Diphtheria toxin‐based anti‐human CD19 immunotoxin for targeting human CD19+ tumors

• Published in: Molecular oncology Vol. 11; no. 5; pp. 584 - 594
• Main Authors: Zheng, Qian, Wang, Zhaohui, Zhang, Huiping, Huang, Qi, Madsen, Joren C., Sachs, David H., Huang, Christene A., Wang, Zhirui
• Format: Journal Article
• Language: English
• Published: United States John Wiley & Sons, Inc 01.05.2017; John Wiley and Sons Inc
• Subjects: Animals; Antibody-toxin conjugates; Antigens, CD19 - immunology; B cells; CD19+ tumor; Cell Survival - drug effects; diphtheria toxin; Diphtheria Toxin - genetics; Diphtheria Toxin - therapeutic use; DNA - genetics; Dose-Response Relationship, Drug; human CD19; Humans; immunotoxin; Immunotoxins - pharmacology; Immunotoxins - therapeutic use; Killer cells; Lymphomas; Mice; Mice, Inbred NOD; Mice, SCID; Neoplasms - therapy; Pichia Pastoris; Time Factors; Tumor Cells, Cultured; CD19+ tumor; diphtheria toxin; immunotoxin; Pichia Pastoris; human CD19
• ISSN: 1574-7891; 1878-0261
• DOI: 10.1002/1878-0261.12056

CD19 is expressed on normal and neoplastic B cells and is a promising target for immunotherapy.

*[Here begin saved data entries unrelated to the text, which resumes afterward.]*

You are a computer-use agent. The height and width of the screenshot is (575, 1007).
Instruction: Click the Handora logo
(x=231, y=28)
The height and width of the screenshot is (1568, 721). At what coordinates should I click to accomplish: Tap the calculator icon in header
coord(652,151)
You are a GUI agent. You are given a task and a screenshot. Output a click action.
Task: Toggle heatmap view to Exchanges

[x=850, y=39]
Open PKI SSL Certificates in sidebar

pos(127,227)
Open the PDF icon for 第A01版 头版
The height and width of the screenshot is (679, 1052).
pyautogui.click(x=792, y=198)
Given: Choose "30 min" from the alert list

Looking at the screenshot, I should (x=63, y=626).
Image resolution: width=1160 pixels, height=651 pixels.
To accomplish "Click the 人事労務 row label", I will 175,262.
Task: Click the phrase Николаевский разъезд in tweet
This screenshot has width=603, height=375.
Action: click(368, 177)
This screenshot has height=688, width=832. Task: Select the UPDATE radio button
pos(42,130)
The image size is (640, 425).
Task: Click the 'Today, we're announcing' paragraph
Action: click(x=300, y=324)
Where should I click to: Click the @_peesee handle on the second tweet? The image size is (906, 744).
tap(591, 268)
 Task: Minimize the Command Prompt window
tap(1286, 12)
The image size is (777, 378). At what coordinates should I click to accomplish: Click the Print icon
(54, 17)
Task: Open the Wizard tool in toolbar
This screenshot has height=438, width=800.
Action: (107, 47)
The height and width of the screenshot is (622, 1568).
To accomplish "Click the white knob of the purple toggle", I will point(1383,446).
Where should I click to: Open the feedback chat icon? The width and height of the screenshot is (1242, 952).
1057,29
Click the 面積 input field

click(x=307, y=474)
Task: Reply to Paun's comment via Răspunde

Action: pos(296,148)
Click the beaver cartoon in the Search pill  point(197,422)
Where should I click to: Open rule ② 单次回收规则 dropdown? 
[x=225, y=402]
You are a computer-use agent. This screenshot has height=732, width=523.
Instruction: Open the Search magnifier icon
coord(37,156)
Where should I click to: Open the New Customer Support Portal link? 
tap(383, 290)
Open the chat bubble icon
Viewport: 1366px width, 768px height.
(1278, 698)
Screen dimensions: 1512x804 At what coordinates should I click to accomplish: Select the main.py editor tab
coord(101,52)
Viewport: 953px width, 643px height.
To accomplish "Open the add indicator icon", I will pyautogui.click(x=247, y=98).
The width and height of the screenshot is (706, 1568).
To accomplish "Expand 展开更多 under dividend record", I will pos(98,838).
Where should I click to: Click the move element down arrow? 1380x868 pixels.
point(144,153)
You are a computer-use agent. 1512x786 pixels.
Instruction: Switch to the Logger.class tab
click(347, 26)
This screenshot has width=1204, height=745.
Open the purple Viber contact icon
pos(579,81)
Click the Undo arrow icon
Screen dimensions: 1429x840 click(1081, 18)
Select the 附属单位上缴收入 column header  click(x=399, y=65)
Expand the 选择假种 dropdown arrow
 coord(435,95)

However, there is still an unmet need to further develop novel therapeutic drugs for the treatment of the refractory/relapsing human CD19+ tumors. We have developed a diphtheria toxin‐based anti‐human CD19 immunotoxin for targeting human CD19+ tumors. We have constructed three isoforms of the CD19 immunotoxin: monovalent, bivalent, and foldback diabody. In vitro binding affinity and efficacy analysis demonstrated that the bivalent isoform had the highest binding affinity and in vitro efficacy. The in vivo efficacy of the CD19 immunotoxins was assessed using human CD19+ JeKo‐1 tumor‐bearing NOD/SCID IL‐2 receptor γ−/− (NSG) mouse model. In these animals, CD19 immunotoxins significantly prolonged the median survival from 31 days in controls to 34, 36, and 40 days in animals receiving the monovalent isoform, foldback diabody isoform, and bivalent isoform, respectively. The bivalent CD19 immunotoxin is a promising therapeutic drug candidate for targeting relapsing/refractory human CD19+ tumors. A novel recombinant anti‐human CD19 immunotoxin was developed using a unique diphtheria toxin‐resistant yeast Pichia Pastoris expression system. The in vivo efficacy was characterized using a human CD19+ tumor‐bearing immunodeficient NSG mouse model. This anti‐human CD19 immunotoxin is a promising therapeutic drug candidate for targeting relapsing/refractory human CD19+ tumors.